Nous avons vanté
maintes fois la diversité de la Bolivie. C'était
avant d'arriver au Pérou. Dans le domaine en effet,
il semble être roi. Ses jungles, ses cordillères
enneigées, ses canyons, ses déserts, ses
sites archéologiques de dizaines de cultures antiques,
etc. sont autant d'attractions différentes qui
expliquent pourquoi il attire des visiteurs de tous âges,
dont les intérêts divergent souvent de manière
radicale. Son niveau de vie général, sensiblement
plus élevé que celui de son voisin, fournit
une explication supplémentaire : l'infrastructure
urbaine et routière est plus aisée et sied
mieux au touriste moyen que les rigueurs boliviennes.

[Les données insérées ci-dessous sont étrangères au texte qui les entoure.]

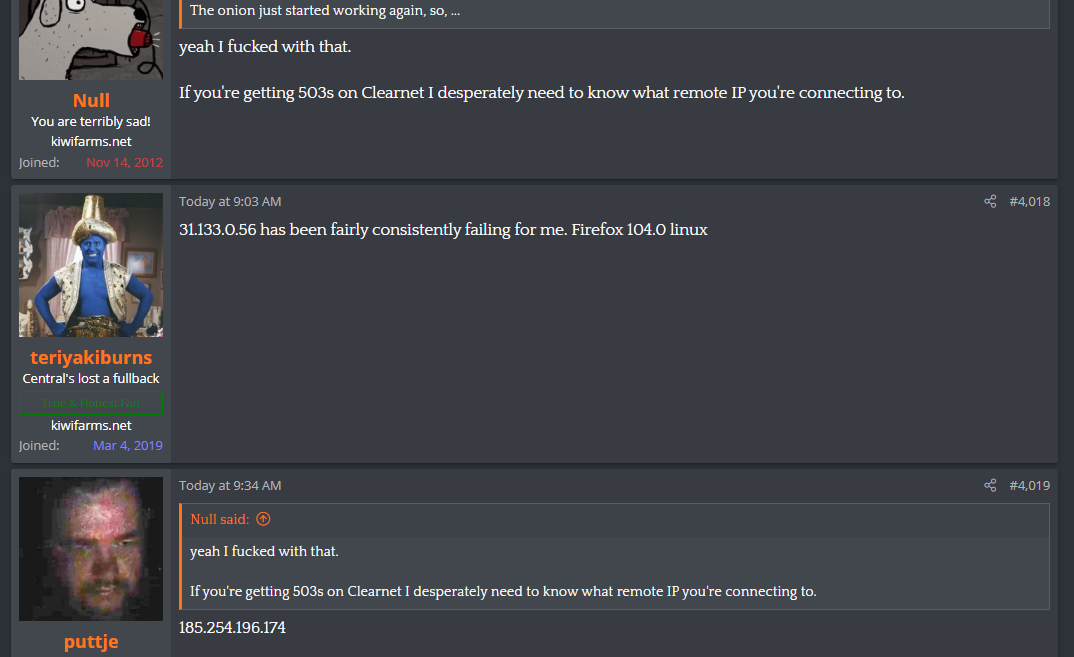Screen dimensions: 1074x657
Task: Open puttje's pixelated face avatar
Action: [x=91, y=548]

Ne va pourtant pas croire que les deux pays sont absolument
dissemblables. De nombreux paysages, climats, ethnies,
langages, etc. se retrouvent chez l'un comme chez l'autre.

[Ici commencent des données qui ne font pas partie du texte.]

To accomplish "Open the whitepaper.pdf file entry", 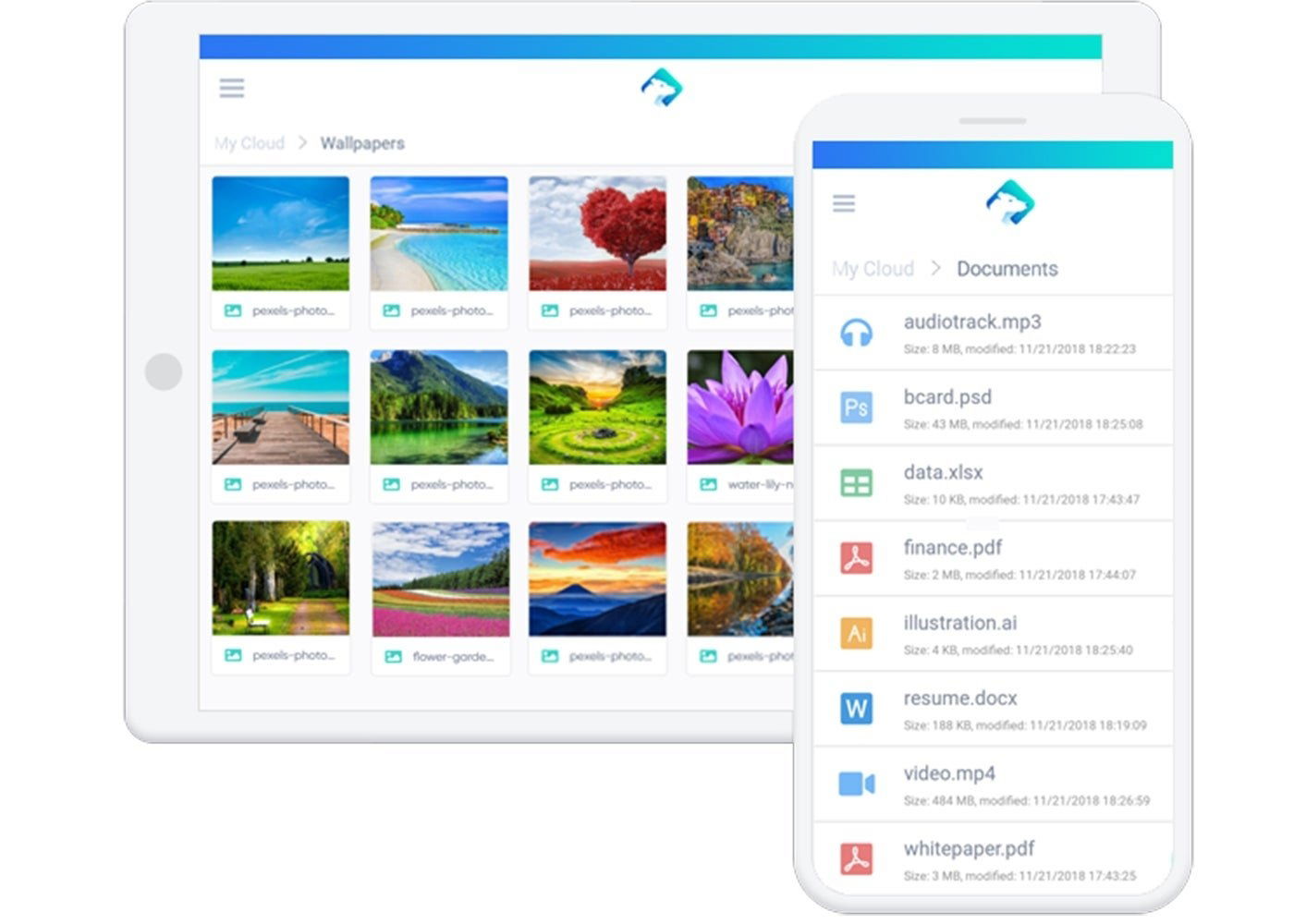I will (993, 859).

Après tout, ils partagent les mêmes Andes,
la même jungle, le même altiplano. En fait,
il manque juste une côte maritime à la Bolivie
pour avoir une topographie et une géographie vraiment
semblable à celle du Pérou. Mais peut-être
que justement à cause de cela, celui-ci est-il
plus contrasté encore que son "analogue"
! Et en raison d'autres détails encore (jungle
plus virginale et donc plus impénétrable,
montagnes aux élévations supérieures,
gigantesques pampas semi-arides). Ces deux pays sont-ils
comparables, en fait ? C'est indéniable ! Simplement,
mille petites choses les singularisent et exigent une
visite de chacun. A bon entendeur ...
Nous n'avons pas été vraiment dépaysé
lors de notre arrivée dans le pays. Depuis la
douane bolivienne, nous avons longé le lac Titicaca
pendant près de deux heures jusqu'à la
ville de Puno. Les panoramas ont été aussi
superbes et variés que de l'autre côté
de la frontière : l'altiplano verdoyant, le bleu
électrique des eaux, les montagnes enneigées
dans l'arrière-plan, quelques petits villages
aux églises coloniales en ruine, des maisons
en adobe, des pirogues en totora (sorte de
paille de jonc). La ville non plus ne nous a pas présenté
de différence majeure. Tout au plus une rue piétonne
pavée et proprette comme nous n'en avions pas
vu jusqu'ici. Peut-être un peu plus de tourisme
étranger et un légèrement moins
d'habits traditionnels (et encore). Mais dans le fond,
rien
de marquant. Le lendemain en revanche, les choses ont
changé. Nous avions en effet décidé
de partir en excursion sur le lac afin de visiter trois
communautés différentes et de dormir chez
l'habitant. Ne va en revanche pas t'imaginer la grande
expédition : les tours sont rôdés
et tu auras bien de la difficulté à ne
pas te sentir stupide ou gêné lors de tes
visites, sis au beau milieu de ton troupeau ... pour
te donner une idée, le nôtre se nommait
"happy group" (terme que le guide prenait
un malin plaisir à scander souvent !) sans commentaire.